Hari yang di nanati pun tiba,
para Bapak2 sudah menyusul lebih dulu ke pelabuhan untuk menanti kedatangan
mereka yang menggunakan kapal putih (di sini kapal penumpang di sebut kapal
putih). Kami (meski cuma sebagian kecil)
menanti di alun-alun.. Rombongan tari-tarian asli Papua yang nanti akan dibawakan
oleh para pemuda pemudi mulai berlatih , pun kelompok suling tambur tak mau
ketinggalan. Duduk-duduk sambil terkantuk-kantuk, tiba-tiba ada yang berteriak :
“ eh, cepat,, katanya mereka sudah di pompa bensin”… wow, itu berarti jarak mereka tak sampai
setengah kilo lagi dan mereka bakalan sampai.. Semua berebut lari ke muka pintu gerbang
alun2.. tapi apa nyana, ternyata pompa bensin yng dimaksud adalah pompa bensin
kilo 9.. hahaha.. artinya masih 10 kilo lagi… hihihi.. dari pada berpanas-panas
ria di luar saya mengajak Wilda bermain saja dulu dalaam pendopo melihat
seorang anak lelaki kecil yang asik bermain mobil2an. Dengan kagum Wilda
melihat mobil2 yang digerakkan dengan remote control itu seakan-akan itu adalah
mainan terhebat di dunia.. (duh, nak… sebenarnya maianan itu sudah lazim,
maafkan mak-mu ini tak membelikan, itu karena dikau anak cewek..)
Hingga akhirnya dari kejauhan
terdengarlah bunyi sirine mobil polisi
yg mengawal rombongan itu. Di gerbang alun-alun , 3 orang dari rombongan mereka
berjalan duluan di depan, yakni Bapa Raja, Bapak Pendeta, dan ketua Pelpri..
disambut dengan tradisi Papua, 3 orang Gadis Papua membawa piring besar sejenis
mangkok dan ketiga orang itu harus menginjak piring tersebut sebagai simbol adat mereka melangkahkan kaki
masuk ke tanah Papua. Gema suling tambur terus membahana, diiringi tari-tarian
adat dan kami yang di baris belakang bergoyang-goyang ala Papua.
Perjalanan dengan berjalan kaki
hingga ke gereja yang cukup lumayan jauh sambil terus diiringi dengan bunyi
suling tambur, dan bergoyang sepanjang jalan.. ,, saya sempat membayangkan
bagaimana seandainya saya yang berada dalam rombongan, mana kepala pusing tidak
tidur dalam perjalanan kapal, perjalanan bis yang cukup jauh, eh berjalan
kakipun di tengah panas terik siang hari yang membara, belum lagi harus
melewati jalan yang berdebu… Tapi ternyata semua itu tidak menghapus keceriaan
dari muka para rombongan tamu yang datang. Meski dikatakan yang datang
berwisata rohani adalah Bapak-Bapak, namun ternyata yang datang juga adalah
ibu-ibu, bahkan beberapa orang remaja dan anak-anak.

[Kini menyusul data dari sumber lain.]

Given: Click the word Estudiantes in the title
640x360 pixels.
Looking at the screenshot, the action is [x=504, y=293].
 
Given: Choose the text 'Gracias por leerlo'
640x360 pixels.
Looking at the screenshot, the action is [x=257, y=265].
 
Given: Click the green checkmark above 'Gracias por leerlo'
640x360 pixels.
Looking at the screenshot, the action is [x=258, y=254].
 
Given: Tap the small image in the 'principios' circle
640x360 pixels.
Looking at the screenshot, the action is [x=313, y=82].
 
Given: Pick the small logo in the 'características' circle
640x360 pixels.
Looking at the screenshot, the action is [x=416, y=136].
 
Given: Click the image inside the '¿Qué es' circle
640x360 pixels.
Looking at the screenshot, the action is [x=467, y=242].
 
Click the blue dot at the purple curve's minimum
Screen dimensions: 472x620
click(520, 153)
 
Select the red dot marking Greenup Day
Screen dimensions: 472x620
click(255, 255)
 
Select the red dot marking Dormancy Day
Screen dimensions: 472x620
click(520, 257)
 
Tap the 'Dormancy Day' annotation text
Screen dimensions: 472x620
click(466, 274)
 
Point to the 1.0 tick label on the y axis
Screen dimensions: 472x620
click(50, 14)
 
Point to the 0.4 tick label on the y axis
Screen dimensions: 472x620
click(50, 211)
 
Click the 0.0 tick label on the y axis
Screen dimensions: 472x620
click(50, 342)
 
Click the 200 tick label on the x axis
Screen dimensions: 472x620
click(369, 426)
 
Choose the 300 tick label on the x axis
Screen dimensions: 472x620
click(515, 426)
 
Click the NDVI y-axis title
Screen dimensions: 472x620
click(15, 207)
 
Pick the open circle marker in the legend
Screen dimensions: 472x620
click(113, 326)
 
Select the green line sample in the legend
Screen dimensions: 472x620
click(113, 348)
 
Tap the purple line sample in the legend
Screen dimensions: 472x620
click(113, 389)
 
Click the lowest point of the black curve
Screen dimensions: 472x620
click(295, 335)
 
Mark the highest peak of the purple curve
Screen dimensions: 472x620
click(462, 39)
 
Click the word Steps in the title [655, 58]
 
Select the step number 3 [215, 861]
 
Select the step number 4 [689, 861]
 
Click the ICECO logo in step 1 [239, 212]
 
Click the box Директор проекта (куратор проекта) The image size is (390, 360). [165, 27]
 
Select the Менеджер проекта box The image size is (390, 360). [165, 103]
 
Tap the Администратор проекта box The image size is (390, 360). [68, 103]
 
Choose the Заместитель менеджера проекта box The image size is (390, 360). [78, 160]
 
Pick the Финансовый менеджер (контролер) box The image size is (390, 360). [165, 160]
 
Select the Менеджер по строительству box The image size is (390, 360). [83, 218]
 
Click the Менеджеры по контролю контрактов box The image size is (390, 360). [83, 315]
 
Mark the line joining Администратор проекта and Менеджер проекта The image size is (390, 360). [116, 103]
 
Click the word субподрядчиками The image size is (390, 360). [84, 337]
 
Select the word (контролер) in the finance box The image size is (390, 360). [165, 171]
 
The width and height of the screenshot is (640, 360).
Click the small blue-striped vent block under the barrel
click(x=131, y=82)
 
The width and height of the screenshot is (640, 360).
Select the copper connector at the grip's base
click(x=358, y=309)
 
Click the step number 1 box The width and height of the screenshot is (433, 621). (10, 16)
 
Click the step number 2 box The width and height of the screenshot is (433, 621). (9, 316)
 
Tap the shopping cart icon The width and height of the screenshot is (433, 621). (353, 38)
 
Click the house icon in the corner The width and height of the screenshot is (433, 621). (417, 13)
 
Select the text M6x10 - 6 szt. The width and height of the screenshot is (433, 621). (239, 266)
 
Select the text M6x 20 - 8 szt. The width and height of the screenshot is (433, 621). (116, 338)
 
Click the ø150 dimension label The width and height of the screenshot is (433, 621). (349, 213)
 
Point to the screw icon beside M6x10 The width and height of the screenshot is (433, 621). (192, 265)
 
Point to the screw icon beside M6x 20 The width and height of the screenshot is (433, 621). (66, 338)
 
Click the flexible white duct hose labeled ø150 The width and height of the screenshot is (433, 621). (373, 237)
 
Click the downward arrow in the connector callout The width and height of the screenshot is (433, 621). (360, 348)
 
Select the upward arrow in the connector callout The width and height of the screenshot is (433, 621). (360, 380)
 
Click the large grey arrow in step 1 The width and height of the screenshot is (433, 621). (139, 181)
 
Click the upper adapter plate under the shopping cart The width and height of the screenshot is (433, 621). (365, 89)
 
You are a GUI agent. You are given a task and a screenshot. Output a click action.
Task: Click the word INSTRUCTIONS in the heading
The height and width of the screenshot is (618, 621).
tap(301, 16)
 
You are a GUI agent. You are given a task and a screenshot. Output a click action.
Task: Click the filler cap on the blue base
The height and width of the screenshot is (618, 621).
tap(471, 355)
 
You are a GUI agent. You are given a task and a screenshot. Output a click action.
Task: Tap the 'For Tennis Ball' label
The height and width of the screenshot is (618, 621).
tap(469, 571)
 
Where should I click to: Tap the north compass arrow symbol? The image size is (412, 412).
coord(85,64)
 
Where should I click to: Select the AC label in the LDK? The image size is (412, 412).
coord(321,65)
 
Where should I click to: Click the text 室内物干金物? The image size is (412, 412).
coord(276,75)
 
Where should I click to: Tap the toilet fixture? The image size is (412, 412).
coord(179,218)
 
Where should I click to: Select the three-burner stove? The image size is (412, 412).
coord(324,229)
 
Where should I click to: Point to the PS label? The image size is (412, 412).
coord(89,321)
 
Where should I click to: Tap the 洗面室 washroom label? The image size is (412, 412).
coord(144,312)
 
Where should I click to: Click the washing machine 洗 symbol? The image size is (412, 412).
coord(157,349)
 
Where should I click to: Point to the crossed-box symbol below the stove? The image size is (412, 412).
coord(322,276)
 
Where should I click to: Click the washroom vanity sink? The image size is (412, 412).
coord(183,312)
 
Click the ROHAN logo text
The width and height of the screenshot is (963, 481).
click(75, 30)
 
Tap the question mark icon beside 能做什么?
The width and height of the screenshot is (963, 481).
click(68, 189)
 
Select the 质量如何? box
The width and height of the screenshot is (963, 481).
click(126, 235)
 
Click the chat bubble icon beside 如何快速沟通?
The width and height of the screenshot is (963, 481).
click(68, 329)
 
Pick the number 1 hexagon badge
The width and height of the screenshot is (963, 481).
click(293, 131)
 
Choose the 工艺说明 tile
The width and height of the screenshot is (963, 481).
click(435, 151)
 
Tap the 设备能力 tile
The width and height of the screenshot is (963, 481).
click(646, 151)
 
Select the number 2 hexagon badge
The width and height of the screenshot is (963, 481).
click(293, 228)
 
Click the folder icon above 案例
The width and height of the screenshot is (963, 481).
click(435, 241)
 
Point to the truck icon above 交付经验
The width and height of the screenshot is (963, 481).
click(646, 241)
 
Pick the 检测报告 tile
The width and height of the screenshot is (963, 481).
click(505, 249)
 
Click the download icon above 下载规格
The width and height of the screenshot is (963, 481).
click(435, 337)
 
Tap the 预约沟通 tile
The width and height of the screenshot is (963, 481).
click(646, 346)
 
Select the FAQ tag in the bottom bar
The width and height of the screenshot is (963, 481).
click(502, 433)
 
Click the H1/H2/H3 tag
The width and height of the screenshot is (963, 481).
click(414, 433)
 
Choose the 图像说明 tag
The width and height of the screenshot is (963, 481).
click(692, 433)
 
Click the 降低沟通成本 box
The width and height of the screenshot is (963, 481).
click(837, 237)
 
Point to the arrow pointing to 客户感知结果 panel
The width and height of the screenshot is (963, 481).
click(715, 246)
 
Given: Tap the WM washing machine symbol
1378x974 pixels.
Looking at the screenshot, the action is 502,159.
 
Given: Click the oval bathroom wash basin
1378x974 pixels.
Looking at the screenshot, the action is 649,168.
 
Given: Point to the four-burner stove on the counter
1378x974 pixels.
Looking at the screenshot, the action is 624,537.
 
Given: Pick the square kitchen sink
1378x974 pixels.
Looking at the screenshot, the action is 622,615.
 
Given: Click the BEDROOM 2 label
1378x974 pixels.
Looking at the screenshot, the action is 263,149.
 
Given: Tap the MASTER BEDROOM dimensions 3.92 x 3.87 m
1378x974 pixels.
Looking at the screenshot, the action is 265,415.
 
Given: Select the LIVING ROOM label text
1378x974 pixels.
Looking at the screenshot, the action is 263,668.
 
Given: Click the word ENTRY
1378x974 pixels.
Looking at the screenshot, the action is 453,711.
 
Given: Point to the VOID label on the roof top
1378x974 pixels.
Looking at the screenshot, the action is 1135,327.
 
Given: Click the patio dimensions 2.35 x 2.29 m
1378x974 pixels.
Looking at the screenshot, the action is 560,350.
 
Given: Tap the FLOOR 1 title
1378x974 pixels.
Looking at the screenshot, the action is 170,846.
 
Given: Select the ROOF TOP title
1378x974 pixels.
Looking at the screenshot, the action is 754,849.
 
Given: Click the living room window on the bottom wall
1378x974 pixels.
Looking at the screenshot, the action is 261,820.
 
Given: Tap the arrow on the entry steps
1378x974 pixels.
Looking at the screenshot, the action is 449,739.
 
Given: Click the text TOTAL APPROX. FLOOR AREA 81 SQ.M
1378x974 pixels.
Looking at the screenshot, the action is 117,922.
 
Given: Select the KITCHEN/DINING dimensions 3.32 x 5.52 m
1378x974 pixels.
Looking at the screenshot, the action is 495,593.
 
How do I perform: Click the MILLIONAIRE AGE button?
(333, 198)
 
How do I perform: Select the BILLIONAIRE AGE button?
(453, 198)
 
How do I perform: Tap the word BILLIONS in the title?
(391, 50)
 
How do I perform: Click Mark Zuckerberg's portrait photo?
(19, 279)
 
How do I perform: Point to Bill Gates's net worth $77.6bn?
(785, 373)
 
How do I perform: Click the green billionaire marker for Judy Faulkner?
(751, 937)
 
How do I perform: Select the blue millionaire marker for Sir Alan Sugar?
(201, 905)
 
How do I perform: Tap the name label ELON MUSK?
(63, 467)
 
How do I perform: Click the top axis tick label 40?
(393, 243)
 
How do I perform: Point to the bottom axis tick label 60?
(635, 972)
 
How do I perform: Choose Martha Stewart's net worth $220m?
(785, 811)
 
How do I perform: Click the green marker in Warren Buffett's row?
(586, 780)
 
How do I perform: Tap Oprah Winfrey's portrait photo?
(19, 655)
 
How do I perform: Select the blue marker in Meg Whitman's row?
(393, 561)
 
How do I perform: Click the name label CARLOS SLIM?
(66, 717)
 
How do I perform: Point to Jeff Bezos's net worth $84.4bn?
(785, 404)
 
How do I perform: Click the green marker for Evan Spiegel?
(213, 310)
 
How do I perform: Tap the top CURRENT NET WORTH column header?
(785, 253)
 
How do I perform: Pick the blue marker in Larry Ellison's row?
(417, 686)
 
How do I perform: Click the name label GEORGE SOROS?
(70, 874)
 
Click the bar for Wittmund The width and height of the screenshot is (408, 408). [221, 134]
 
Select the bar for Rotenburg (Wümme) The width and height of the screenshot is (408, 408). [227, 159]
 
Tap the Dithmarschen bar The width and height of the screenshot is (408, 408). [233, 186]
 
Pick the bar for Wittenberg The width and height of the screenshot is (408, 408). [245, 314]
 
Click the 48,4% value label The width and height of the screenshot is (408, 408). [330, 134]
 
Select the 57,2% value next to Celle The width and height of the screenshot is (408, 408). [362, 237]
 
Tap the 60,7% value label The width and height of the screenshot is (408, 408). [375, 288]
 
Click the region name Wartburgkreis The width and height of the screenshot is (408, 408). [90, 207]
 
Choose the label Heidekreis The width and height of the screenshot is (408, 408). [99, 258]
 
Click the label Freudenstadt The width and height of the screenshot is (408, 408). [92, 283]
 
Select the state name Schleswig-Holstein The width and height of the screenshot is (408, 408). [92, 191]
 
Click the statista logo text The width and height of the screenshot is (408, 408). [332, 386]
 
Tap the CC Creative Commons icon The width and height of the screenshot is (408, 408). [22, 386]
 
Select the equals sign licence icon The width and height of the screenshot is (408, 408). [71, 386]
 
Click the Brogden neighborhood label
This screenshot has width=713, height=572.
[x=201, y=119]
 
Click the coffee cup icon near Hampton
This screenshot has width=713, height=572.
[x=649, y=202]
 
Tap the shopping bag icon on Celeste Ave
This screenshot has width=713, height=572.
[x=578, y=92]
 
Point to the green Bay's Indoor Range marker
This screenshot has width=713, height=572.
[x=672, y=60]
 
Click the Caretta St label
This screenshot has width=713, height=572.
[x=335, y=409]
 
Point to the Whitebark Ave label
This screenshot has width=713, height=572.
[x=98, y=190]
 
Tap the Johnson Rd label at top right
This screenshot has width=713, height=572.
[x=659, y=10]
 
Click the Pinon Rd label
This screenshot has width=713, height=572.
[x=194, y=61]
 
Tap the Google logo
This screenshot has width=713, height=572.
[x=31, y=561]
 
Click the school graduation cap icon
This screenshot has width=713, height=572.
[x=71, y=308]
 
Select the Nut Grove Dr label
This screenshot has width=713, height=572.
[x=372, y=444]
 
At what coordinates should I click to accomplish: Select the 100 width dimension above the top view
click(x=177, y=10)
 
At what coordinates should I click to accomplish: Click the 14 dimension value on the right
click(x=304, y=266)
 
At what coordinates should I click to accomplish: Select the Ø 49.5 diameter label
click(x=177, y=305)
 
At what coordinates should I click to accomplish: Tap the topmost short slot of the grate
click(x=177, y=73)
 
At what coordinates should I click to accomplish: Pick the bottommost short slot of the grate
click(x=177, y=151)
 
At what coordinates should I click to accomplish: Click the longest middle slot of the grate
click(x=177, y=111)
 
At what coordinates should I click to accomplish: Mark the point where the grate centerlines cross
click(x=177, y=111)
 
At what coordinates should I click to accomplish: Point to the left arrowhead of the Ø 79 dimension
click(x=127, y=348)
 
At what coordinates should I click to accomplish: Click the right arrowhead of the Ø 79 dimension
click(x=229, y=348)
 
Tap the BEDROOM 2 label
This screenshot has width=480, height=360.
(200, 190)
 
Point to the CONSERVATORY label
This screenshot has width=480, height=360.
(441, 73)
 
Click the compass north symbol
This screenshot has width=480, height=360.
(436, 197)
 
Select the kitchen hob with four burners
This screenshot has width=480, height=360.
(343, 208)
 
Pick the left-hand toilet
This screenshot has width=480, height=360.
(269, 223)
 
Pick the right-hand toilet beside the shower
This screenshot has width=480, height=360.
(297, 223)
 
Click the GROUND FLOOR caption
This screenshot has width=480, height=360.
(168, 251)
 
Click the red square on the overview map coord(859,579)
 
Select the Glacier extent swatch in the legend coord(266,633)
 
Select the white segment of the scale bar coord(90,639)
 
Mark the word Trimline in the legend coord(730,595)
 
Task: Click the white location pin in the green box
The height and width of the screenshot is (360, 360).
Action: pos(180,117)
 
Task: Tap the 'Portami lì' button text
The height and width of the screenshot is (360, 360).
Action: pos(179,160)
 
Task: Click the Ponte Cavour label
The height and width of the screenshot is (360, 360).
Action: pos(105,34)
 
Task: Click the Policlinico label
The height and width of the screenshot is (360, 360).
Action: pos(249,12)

Tiba di pintu Gereja, ada bunyi
gamelan Jawa menyambut. Dua orang Bapak dengan pakaian adat Jawa membawa air
dalam tempayan dan membasuh kaki ketiga Bapak tadi sebelum melangkahkan kaki ke
dalam Gereja sebagai simbol penyambutan dan pelayanan kepada para tamu. Dengan
sambutan adat Jawa ini menunjukkan keragaman suku dalam Jemaat Gereja kami,
apalagi daerah yang kami tempati ini adalah daerah transmigrasi yang kebanyakan
penduduknya berasal dari Jawa.
Selanjutnya acara2 penyambutan,
serta pembagian rumah, namun saya pulang duluan karena Wilda sudah ngamuk2
kecapean.. Sayapun pulang menidurkan
dia, dan karena besoknya adalah jadwal kelompok kami untuk memasak, maka
sayapun bergabung dengan komunitas ibu2 lainnya mempersiapkan makanan untuk kurang
lebih 500 orang besok harinya.. hummm sungguh pekerjaan yang melelahkan bahkan
beberapa dari para ibu tak tidur karena harus memasak sepanjang malam. Karena
saya punya anak kecil, maka sayapun di beri kelonggaran untuk pulang lebih
dulu.
Ibadah minggu pagi, keesokan
harinya menjadi lebih meriah dan lebih syahdu dengan tambahan peserta ibadah dari
rombongan wisata rohani ini. Apalagi mereka membawa rombongan pemain musik terompet
yang tiupannya membuat merinding.. Jadi
ibadah yang biasanya diiringi dengan permainan keyboard kali ini digantikan
oleh tiupan belasan terompet, juga saxophone yang membuat kami semua
terkagum-kagum, bahkan saking senangnya mendengar musik ini, Asisten 3 Bupati
yang datang beribadah hari itu mengundang mereka untuk bermain musik di
rumahnya.
Setelah ibadah Minggu dilanjutkan
dengan peletakan batu pertama pembangunan gedung Pastori jemaat kami. Berbagai
kegiatan dalam rangka menjalin keakraban dilakukan selama beberapa hari
berikutnya. Oh ya, kamipun kebagian tamu meski cuma satu orang, seorang Bapak
yang dulu rumahnya juga ditinggali oleh suami saya ketika mereka berkunjung ke
sana tahun lalu.
Ibadah bersama, penanaman pohon,
bekerja bakti membuat pondasi, jalan pagi, bahkan pentas seni budaya, juga
malam puji-pujian menjadi serangkaian kegiatan selanjutnya hingga tibalah waktu
untuk perpisahan. Pada malam terkhir dengan
adat Papua yakni Barapen (bakar batu), suatu kegiatan memasak makanan
bersama-sama dalam batu panas yang telah di bakar lebih dahulu.. Namun saya tak
sempat mengikuti kegiatan ini karena acaranya terlalu larut malam.. Hingga
keesokan paginya berduyun-duyun jemaat mengantarkan para tamu ke pelabuhan.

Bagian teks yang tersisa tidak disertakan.